In 1927’s Buck v. Bell ruling, the Supreme Court by an 8-1 decision upheld Virginia’s Eugenical Sterilization Act, which allowed for the involuntary sterilization of people deemed genetically inferior, therefore “unfit” to procreate. In his majority opinion, Justice Oliver Wendell Holmes Jr. wrote: “Three generations of imbeciles are enough.”

Smith also expands on his term “futile care theory” or medical futility, which allows doctors to refuse wanted life-sustaining treatments. The field of bioethics has considerable variety of opinions, but some bioethicists are trying to normalize this concept.

The ethics and moralities of human/animal relationship become very important when we realize that some bioethicists consider some animals to be the same as some humans. This therefore allows experiments on nonconsenting humans as happened when Josef Mengele, a physician with the SS, conducted inhumane medical experiments on Jewish prisoners at Auschwitz. He was also known as the “angel of death.”

Exposed in 1972, a 40-year experiment by the U.S. government was designed to determine the effects of untreated syphilis on Black men in the rural South. They were not informed of the actual purpose, and more than 100 died.

There is widespread belief that the recent COVID-19 episode had many of the characteristics of the above events: no informed consent and withholding of probable effective treatments with continuing attempts to cancel alternative opinions.

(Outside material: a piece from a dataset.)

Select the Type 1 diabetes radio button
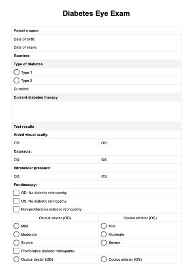This screenshot has height=272, width=192. 17,72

Wrote Smith: “Under a revitalized Hippocratic tradition, a doctor’s exclusive loyalty would remain with each patient as individuals, not to patient groups, HMOs or society. ... The siren temptation to participate in assisted suicide as a medical professional or patient, or attending such a death as a family member or friend, would be resisted, and hospice would be reformed to further reduce or eliminate suffering without eliminating the sufferer. ... In short, a granite-like adherence to the sanctity and equality of every human life.

“... That which we sow through our public policies and ethics protocols, we surely shall reap in the way in which we and those we love are treated in our individual lives. We all age. We fall ill. We grow weak. We become disabled. As inevitably as the changing of tides, a day comes when our need to receive from our fellows adds up to far more than our ability to give in return. When we reach that stage of life, will we still be loved, cared for, valued? Will we still be deemed persons entitled to equal protection under the law?”

In other words, will the slippery slope to mandated assisted suicide and eugenics become the norm?

Will the well-known entity of terminal lucidity, the sudden mental clarity before death that gives the dying the last chance to repent before entering eternity, be denied by some bioethicists? An 81-year-old woman with Alzheimer’s disease and not speaking for a year recited to her son this first stanza from a Icelandic poem before dying: “Oh, Father of light, be adored. Life and health you gave to me, my father and my mother. Now I sit up, for the sun is shining. You send your light to me. Oh, God, how good you are.”

It isn’t possible to have a complete discussion about such a complex subject as living and dying given the space limitations of this column. But it can give awareness of its complexity.

Shortly before I submitted this column, the assassination attempt on former President Donald Trump occurred. The takeaway point is that God has anointed and protected Trump for him to do his will.